One can save money by preparing an analytical budget of all the expenses and the sources of income. Along with making a budget, it is essential to stick to the budget if you want to have some surplus funds in your pocket. However, it is critical that keeping surplus funds idle in the savings account is not the solution to save money. You can save money by utilizing the funds in various investment schemes such as Mutual funds, PPF, fixed deposit etc.
What is a fixed deposit?
Fixed deposit is a term deposit wherein you can invest your surplus funds for short term as well as long term. It can range from 7 Days to 10 Years. The interest on the fixed deposits is calculated on a monthly, quarterly or annual basis but the interest is credited at the end of the financial year.
Why should one invest in fixed deposits?
Investing in fixed deposit is a good option as it is one of the safest investment options and has the following benefits.
-Insurance cover of deposits: If you plan to invest in your money in fixed deposits, you can also get your investment insured up to Rs. 1 Lakhs. If you want to invest considerable funds in your FD account and want to get insurance cover, you can do so by splitting into multiple smaller FDs.
– Closing Fd before maturity: Investing in an FD has another positive that you can close your FD account before the maturity period in case of emergency requirement of funds. However, if you close your FD account before maturity, you will be charged a penalty on the interest at the predetermined rate. The principal amount remains unaffected on premature withdrawal.
– Tax savings fixed deposits: You can get tax relaxations up to Rs. 10,000 on the interest earned on fixed deposits. One can also invest in tax-savings FDs wherein they can get tax exemptions up to Rs. 1.5 lakhs in a financial year. However, within the lock-in period of 5 years, you cannot withdraw the funds in tax-saving FDs. Also, you cannot take any loan against Tax-saving FDs.

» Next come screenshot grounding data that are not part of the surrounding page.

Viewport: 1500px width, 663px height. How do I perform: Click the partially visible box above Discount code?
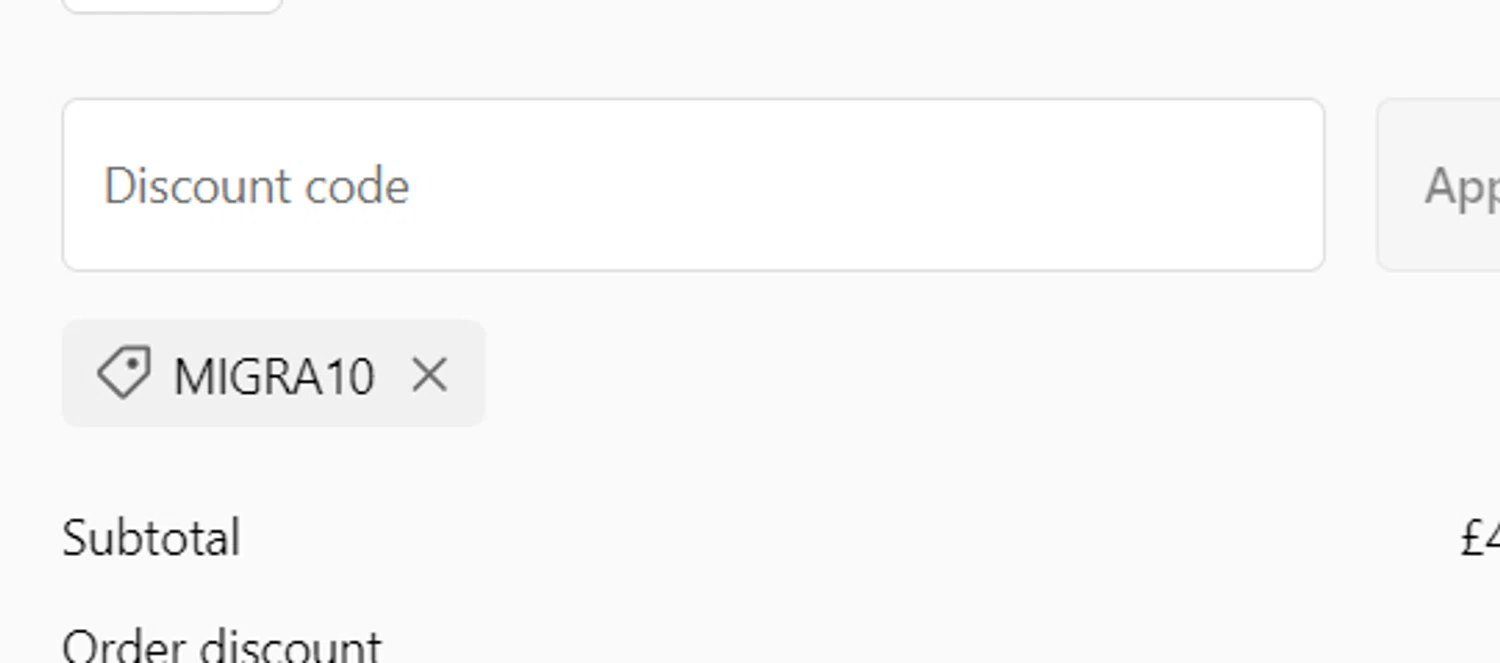[x=172, y=5]
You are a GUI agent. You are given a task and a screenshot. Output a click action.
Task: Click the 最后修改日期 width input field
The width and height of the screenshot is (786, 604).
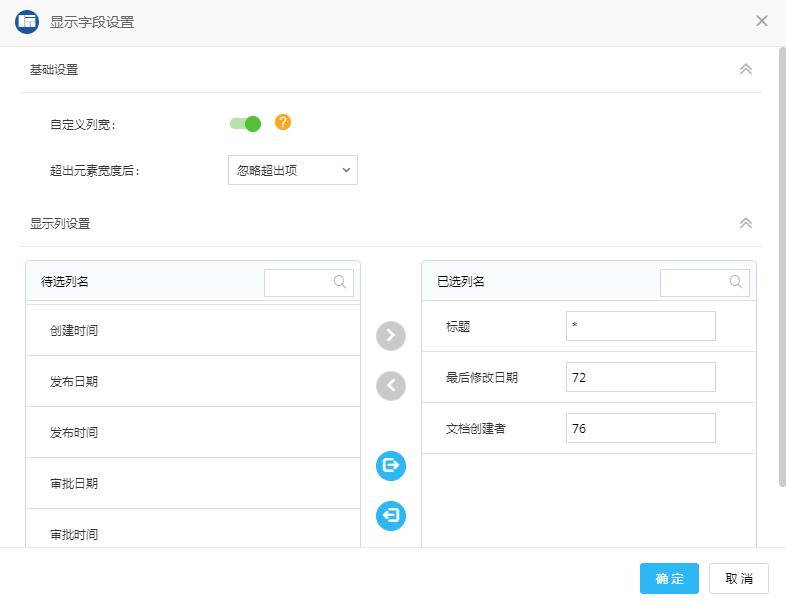[x=640, y=377]
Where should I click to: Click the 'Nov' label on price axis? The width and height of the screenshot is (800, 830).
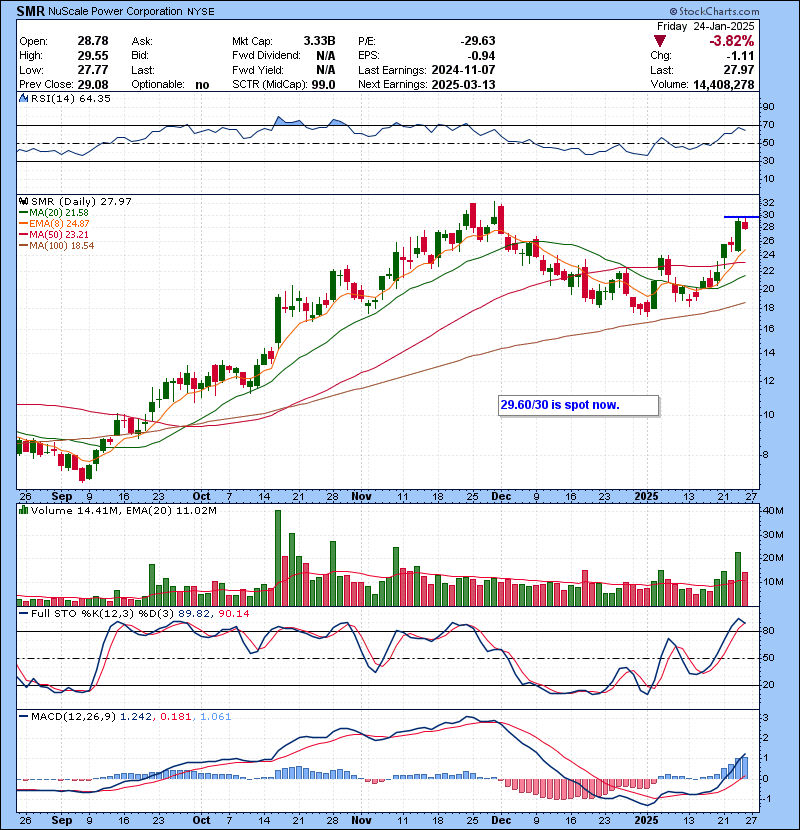click(361, 495)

-Preferential rate for senior citizens: Fixed deposits are an attractive option for senior citizens as they get a higher rate of interest than the original rate of interest. These returns depend on a bank to bank.
-Loan against fixed deposits: Fixed deposits also work as collateral, and one can get a loan against fixed deposits. The rate of interest of these loans is lower than the rate of interest of other loans.
-Get credit card against FD: Various banks also provide the option of getting a credit card issued under the fixed deposits.
Thus, fixed deposits are one of the safest investment options available for short and long tenures. You can get high returns and tax deductions on the FDs.